::: DOCUMENT
Most of this book clues you in on crowdsourcing from the point of view of the crowdsourcer, the person who designs and manages the crowdsourcing activity. But just as bosses in organisations benefit from getting out on the shop floor, being part of the crowd yourself enables you to gain a good understanding of crowdsourcing.

From within the crowd, you see how the crowd works and how it deals with specific crowdsourced jobs. You notice how individuals interact with the crowdmarket, which tasks are difficult and which are easy, which instructions guide you to do the job well and which are confusing. And you develop a keen sense of which skills are actually needed for a task.

The most experienced crowdsourcers spend a few minutes each day in the crowd. Doing so lets them see whether their crowdsourced job is going well and lets them keep an eye on what their competitors are doing.

remember.eps In the crowd, no one need know that you’re a crowdsourcer. The other members of the crowd need never know that you’re someone who’s designing and managing crowdsourced activities.

In this chapter, I help you take a walk in the crowdworker’s shoes, which can help you gain valuable knowledge to inform your crowdsourcing activities. First, I walk you through the crowdworker’s process, and then I pick out key lessons you can take from being in the crowdworker’s shoes. Finally, I suggest three major crowdsourcing activities for you to try out: Wikipedia, Amazon’s Mechanical Turk and Zooniverse.

Following the Crowdworker’s Steps

To undertake crowdwork, you usually take these five steps:

1. Register at the crowdmarket.

The crowdmarket is the place where crowdsourcers and crowdworkers meet. Crowdsourcers bring tasks that they need to have done. Crowdworkers come to do those tasks (for more details, head over to Chapter 2). Sometimes, crowdmarkets don’t look much like a market. Wikipedia, for example, doesn’t look much like a market, but it is one. Other crowdmarkets, though, such as Amazon’s Mechanical Turk or Elance or oDesk, look exactly like markets.

remember.eps Because crowdmarkets don’t always look like marketplaces, people often refer to them as crowdsourcing sites or crowdsourcing platforms. Registering at a market is just like registering at any commercial website: you create an identifier and password for yourself and give the site a certain amount of personal information.

If the market pays its workers, the workers also have to give their tax information. In the USA, a worker has to give his social security number; in the UK, it’s the National Insurance number; and in Australia, it’s the tax file number. The worker may also have to give details of a bank account or PayPal account so that the market can transfer his earnings.

2. Verify your skills.

Crowdmarkets usually ask workers to demonstrate their skills. They verify your skills in different ways, depending on the kind of crowdsourcing that you’re doing. (For more on different types of crowdsourcing, check out Chapter 2.)

Crowdcontest markets sometimes ask for your credentials, but they often ask only for your submission. Crowdcontests are more concerned with your submission than with the background of the workers.

Macrotask markets usually ask for information about the background of workers, requesting academic credentials and examples of prior work.
::::::
STATED EXERCISE 1:
Reproduce the stretch of the crowdsourcing passage from "Most of this" through "for a task.".
STATED EXERCISE 2:
List the tax identification numbers that the crowdsourcing passage says paid workers must give, with the country named for each.
::: INFORMATION PROVIDED
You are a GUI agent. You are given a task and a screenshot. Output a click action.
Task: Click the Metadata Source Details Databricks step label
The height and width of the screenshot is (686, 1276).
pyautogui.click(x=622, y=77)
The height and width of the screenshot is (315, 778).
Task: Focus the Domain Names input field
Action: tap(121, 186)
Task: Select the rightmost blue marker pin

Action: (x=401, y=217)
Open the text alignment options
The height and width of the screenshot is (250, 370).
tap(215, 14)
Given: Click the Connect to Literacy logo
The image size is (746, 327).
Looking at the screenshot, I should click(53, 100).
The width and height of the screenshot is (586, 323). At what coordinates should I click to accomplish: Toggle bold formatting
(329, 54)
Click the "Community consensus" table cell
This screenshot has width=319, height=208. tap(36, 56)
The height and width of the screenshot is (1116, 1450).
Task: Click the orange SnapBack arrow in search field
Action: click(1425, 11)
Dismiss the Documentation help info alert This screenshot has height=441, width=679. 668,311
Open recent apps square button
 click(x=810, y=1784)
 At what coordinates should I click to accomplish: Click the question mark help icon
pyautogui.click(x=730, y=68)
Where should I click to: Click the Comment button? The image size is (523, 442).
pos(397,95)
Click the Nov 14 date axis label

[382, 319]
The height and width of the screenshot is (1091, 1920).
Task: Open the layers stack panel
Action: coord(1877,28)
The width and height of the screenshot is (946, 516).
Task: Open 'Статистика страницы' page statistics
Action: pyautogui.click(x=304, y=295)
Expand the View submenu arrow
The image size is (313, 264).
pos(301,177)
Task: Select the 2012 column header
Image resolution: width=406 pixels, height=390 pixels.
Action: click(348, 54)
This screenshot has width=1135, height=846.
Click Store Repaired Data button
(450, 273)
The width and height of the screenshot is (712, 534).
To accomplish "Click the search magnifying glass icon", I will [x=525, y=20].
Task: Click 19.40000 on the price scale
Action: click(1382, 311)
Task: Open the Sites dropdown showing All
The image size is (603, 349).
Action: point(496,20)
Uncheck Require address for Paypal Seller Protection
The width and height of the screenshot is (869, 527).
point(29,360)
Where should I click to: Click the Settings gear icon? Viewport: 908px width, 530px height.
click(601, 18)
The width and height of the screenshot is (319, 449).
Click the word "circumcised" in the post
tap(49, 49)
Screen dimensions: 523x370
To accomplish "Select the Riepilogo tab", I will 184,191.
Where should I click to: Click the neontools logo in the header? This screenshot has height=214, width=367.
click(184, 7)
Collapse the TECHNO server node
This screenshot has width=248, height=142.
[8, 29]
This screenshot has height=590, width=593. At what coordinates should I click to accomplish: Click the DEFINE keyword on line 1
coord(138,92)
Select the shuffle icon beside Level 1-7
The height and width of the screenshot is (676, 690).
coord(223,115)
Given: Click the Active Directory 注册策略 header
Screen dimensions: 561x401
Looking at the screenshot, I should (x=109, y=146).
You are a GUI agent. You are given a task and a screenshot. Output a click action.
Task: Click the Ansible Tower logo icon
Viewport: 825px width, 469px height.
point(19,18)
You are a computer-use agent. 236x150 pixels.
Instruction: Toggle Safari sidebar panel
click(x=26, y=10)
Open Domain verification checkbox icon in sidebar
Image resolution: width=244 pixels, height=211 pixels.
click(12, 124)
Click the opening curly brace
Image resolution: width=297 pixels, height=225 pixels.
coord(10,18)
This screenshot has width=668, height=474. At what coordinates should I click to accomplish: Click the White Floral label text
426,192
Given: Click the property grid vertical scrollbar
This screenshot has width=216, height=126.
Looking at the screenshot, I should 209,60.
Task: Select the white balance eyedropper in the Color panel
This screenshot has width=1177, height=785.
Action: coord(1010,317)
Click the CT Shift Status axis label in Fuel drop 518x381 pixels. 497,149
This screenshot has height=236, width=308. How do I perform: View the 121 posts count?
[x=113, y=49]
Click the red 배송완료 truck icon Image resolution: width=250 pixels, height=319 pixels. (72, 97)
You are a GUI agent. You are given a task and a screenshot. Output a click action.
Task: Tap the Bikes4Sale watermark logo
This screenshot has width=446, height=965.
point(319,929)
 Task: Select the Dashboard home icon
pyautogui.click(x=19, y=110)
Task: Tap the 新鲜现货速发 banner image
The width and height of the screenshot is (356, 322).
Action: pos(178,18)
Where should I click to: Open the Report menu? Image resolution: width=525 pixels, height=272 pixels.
::::::
ANSWER 1:
Most of this book clues you in on crowdsourcing from the point of view of the crowdsourcer, the person who designs and manages the crowdsourcing activity. But just as bosses in organisations benefit from getting out on the shop floor, being part of the crowd yourself enables you to gain a good understanding of crowdsourcing.

From within the crowd, you see how the crowd works and how it deals with specific crowdsourced jobs. You notice how individuals interact with the crowdmarket, which tasks are difficult and which are easy, which instructions guide you to do the job well and which are confusing. And you develop a keen sense of which skills are actually needed for a task.

ANSWER 2:
- USA: social security number
- UK: National Insurance number
- Australia: tax file number